■ What is expected
The entries below are to be written out again without alteration.

■ Data section
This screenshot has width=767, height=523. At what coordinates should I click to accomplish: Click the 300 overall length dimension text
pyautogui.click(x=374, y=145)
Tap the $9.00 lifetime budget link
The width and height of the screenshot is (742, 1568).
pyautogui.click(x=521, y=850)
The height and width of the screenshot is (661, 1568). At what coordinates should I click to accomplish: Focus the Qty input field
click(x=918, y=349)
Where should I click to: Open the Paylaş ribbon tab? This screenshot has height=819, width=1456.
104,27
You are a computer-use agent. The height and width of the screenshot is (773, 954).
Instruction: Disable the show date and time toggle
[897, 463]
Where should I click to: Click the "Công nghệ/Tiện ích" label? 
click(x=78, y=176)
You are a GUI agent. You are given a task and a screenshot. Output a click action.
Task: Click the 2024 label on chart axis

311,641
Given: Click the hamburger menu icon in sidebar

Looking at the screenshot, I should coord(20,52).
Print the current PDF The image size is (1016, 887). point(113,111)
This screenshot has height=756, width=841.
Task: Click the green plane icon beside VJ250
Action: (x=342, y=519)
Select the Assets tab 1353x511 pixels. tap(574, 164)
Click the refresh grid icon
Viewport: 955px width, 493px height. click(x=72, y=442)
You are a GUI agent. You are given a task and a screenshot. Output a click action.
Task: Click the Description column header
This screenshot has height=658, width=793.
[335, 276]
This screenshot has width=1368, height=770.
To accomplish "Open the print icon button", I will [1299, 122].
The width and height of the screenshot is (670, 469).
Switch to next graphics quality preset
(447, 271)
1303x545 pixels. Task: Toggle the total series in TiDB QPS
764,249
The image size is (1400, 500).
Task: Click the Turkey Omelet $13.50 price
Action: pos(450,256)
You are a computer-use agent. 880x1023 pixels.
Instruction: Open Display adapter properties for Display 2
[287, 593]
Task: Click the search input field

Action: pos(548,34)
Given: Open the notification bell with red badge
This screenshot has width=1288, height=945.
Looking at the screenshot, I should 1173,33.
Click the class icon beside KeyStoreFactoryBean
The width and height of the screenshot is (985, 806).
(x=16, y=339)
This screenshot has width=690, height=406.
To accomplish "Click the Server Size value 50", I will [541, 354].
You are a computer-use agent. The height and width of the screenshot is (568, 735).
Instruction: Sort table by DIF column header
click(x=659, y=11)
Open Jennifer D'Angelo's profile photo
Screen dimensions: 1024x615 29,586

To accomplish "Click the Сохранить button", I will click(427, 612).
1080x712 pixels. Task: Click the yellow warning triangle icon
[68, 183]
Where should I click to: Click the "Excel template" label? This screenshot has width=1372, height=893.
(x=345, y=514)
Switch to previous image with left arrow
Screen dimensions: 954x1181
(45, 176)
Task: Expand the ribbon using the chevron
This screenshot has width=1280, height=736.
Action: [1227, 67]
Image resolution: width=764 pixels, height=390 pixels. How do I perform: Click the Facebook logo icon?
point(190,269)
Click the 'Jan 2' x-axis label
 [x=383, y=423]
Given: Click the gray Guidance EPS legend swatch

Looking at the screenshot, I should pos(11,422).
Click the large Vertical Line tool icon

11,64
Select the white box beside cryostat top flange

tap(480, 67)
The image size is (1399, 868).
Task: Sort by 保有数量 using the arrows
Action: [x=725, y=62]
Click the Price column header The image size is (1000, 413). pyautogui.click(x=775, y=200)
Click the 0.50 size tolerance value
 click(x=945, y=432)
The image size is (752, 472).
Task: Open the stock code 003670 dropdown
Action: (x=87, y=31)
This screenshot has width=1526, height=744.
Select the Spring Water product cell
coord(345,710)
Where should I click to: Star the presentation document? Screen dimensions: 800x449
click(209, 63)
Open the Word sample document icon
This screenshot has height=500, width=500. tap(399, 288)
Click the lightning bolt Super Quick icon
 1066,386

■ Task response
This screenshot has width=767, height=523. At what coordinates should I click to accomplish: Click the 300 overall length dimension text
pyautogui.click(x=374, y=145)
Tap the $9.00 lifetime budget link
The width and height of the screenshot is (742, 1568).
pyautogui.click(x=521, y=850)
The height and width of the screenshot is (661, 1568). At what coordinates should I click to accomplish: Focus the Qty input field
click(x=918, y=349)
Where should I click to: Open the Paylaş ribbon tab? This screenshot has height=819, width=1456.
104,27
You are a computer-use agent. The height and width of the screenshot is (773, 954).
Instruction: Disable the show date and time toggle
[897, 463]
Where should I click to: Click the "Công nghệ/Tiện ích" label? 
click(x=78, y=176)
You are a GUI agent. You are given a task and a screenshot. Output a click action.
Task: Click the 2024 label on chart axis

311,641
Given: Click the hamburger menu icon in sidebar

Looking at the screenshot, I should coord(20,52).
Print the current PDF The image size is (1016, 887). point(113,111)
This screenshot has height=756, width=841.
Task: Click the green plane icon beside VJ250
Action: (x=342, y=519)
Select the Assets tab 1353x511 pixels. tap(574, 164)
Click the refresh grid icon
Viewport: 955px width, 493px height. click(x=72, y=442)
You are a GUI agent. You are given a task and a screenshot. Output a click action.
Task: Click the Description column header
This screenshot has height=658, width=793.
[335, 276]
This screenshot has width=1368, height=770.
To accomplish "Open the print icon button", I will [1299, 122].
The width and height of the screenshot is (670, 469).
Switch to next graphics quality preset
(447, 271)
1303x545 pixels. Task: Toggle the total series in TiDB QPS
764,249
The image size is (1400, 500).
Task: Click the Turkey Omelet $13.50 price
Action: pos(450,256)
You are a computer-use agent. 880x1023 pixels.
Instruction: Open Display adapter properties for Display 2
[287, 593]
Task: Click the search input field

Action: pos(548,34)
Given: Open the notification bell with red badge
This screenshot has width=1288, height=945.
Looking at the screenshot, I should 1173,33.
Click the class icon beside KeyStoreFactoryBean
The width and height of the screenshot is (985, 806).
(x=16, y=339)
This screenshot has width=690, height=406.
To accomplish "Click the Server Size value 50", I will [541, 354].
You are a computer-use agent. The height and width of the screenshot is (568, 735).
Instruction: Sort table by DIF column header
click(x=659, y=11)
Open Jennifer D'Angelo's profile photo
Screen dimensions: 1024x615 29,586

To accomplish "Click the Сохранить button", I will click(427, 612).
1080x712 pixels. Task: Click the yellow warning triangle icon
[68, 183]
Where should I click to: Click the "Excel template" label? This screenshot has width=1372, height=893.
(x=345, y=514)
Switch to previous image with left arrow
Screen dimensions: 954x1181
(45, 176)
Task: Expand the ribbon using the chevron
This screenshot has width=1280, height=736.
Action: [1227, 67]
Image resolution: width=764 pixels, height=390 pixels. How do I perform: Click the Facebook logo icon?
point(190,269)
Click the 'Jan 2' x-axis label
 [x=383, y=423]
Given: Click the gray Guidance EPS legend swatch

Looking at the screenshot, I should pos(11,422).
Click the large Vertical Line tool icon

11,64
Select the white box beside cryostat top flange

tap(480, 67)
The image size is (1399, 868).
Task: Sort by 保有数量 using the arrows
Action: [x=725, y=62]
Click the Price column header The image size is (1000, 413). pyautogui.click(x=775, y=200)
Click the 0.50 size tolerance value
 click(x=945, y=432)
The image size is (752, 472).
Task: Open the stock code 003670 dropdown
Action: (x=87, y=31)
This screenshot has width=1526, height=744.
Select the Spring Water product cell
coord(345,710)
Where should I click to: Star the presentation document? Screen dimensions: 800x449
click(209, 63)
Open the Word sample document icon
This screenshot has height=500, width=500. tap(399, 288)
Click the lightning bolt Super Quick icon
 1066,386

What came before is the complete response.